A delegation of around 20 Indian entrepreneurs, comprising heads of several prominent Indian companies, is currently engaged in an active programme in Sri Lanka, coordinated by the Confederation of Indian Industry (CII), with the aim of further developing existing investment opportunities and exploring new prospects. These comments were expressed during the delegation’s meeting with President Anura Kumara Disanayake this afternoon (01) at the Presidential Secretariat.

The delegation is visiting Sri Lanka following an invitation extended by President Anura Kumara Disanayake during his recent official visit to India. The Indian delegation held discussions with several Sri Lankan Ministers and with officials from key government institutions, including the Board of Investment of Sri Lanka.

President Disanayake emphasized that the country has now established a more favourable environment for investors, owing to the current economic stability.

The President briefed the Indian business representatives on the constructive measures implemented by the government to create a supportive economic climate and conditions conducive to investment. He further noted that the government has strengthened the legal framework and institutional system necessary to attract and sustain large-scale investments. He assured that under the present administration efforts have been made to eliminate the losses and corruption previously associated with investments. 

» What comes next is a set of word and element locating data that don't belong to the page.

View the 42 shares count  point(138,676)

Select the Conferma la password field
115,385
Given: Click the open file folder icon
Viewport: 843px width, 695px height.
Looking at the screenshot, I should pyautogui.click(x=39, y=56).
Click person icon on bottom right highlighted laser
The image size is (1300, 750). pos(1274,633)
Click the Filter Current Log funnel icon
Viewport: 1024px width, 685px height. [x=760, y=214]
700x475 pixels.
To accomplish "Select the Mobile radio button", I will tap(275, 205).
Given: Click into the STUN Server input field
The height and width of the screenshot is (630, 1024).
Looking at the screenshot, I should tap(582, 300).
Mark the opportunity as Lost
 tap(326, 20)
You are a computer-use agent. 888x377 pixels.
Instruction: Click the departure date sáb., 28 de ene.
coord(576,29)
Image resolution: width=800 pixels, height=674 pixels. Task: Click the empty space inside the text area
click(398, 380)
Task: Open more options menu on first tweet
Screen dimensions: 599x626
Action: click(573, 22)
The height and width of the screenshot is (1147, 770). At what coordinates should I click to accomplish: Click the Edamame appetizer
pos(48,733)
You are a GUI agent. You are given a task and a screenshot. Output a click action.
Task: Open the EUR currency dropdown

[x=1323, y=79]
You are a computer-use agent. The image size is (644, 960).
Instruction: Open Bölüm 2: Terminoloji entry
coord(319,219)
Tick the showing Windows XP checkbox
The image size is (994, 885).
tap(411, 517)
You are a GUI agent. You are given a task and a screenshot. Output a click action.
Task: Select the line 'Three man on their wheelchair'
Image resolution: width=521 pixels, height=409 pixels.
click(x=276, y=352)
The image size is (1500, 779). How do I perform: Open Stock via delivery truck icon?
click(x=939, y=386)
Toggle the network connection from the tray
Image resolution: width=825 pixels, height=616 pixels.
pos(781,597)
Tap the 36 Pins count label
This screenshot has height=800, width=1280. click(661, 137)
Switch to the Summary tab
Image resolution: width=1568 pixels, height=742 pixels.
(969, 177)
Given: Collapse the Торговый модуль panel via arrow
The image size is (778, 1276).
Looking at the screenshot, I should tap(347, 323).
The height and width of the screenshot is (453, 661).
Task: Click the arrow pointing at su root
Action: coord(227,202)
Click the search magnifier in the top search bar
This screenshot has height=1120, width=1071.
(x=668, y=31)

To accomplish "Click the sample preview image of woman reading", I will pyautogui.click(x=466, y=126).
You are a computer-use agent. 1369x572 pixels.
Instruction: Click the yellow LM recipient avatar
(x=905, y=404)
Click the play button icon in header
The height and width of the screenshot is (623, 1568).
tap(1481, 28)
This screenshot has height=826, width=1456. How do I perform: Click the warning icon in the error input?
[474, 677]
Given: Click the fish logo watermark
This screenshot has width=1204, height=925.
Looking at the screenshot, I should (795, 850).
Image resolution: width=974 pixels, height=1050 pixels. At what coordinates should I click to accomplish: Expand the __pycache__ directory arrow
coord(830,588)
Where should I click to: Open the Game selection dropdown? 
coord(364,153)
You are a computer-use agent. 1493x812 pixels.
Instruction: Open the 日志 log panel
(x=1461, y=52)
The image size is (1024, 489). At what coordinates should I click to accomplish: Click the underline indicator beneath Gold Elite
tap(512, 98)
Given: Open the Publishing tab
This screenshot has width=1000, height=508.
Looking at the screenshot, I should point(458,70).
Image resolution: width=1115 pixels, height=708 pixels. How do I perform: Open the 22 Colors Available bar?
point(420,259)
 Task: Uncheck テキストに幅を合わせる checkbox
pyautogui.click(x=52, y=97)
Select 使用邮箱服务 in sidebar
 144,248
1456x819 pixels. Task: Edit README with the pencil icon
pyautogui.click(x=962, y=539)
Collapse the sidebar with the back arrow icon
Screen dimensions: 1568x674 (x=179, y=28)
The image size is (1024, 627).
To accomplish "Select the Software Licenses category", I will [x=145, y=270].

The President also emphasised that special attention has been given to attracting regional investors and providing them with the necessary facilities. He pointed out that numerous new business opportunities have opened up between India and Sri Lanka across various sectors.

The Indian entrepreneurs stated that Sri Lanka’s strategic location is of great appeal to investors. They appreciated the President’s explanation regarding the current situation of the country, noting that it had inspired confidence and renewed hope in them.

Minister of Labour and Deputy Minister of Economic Development Professor Anil Jayantha Fernando, Senior Additional Secretary to the President, Roshan Gamage, and Indian High Commissioner to Sri Lanka Santosh Jha, along with officials from the Indian High Commission, were present at the occasion. Also in attendance were former Chairman of CII and Chairman and Managing Director of ITC Limited, Sanjiv Puri, and heads of several other major Indian companies.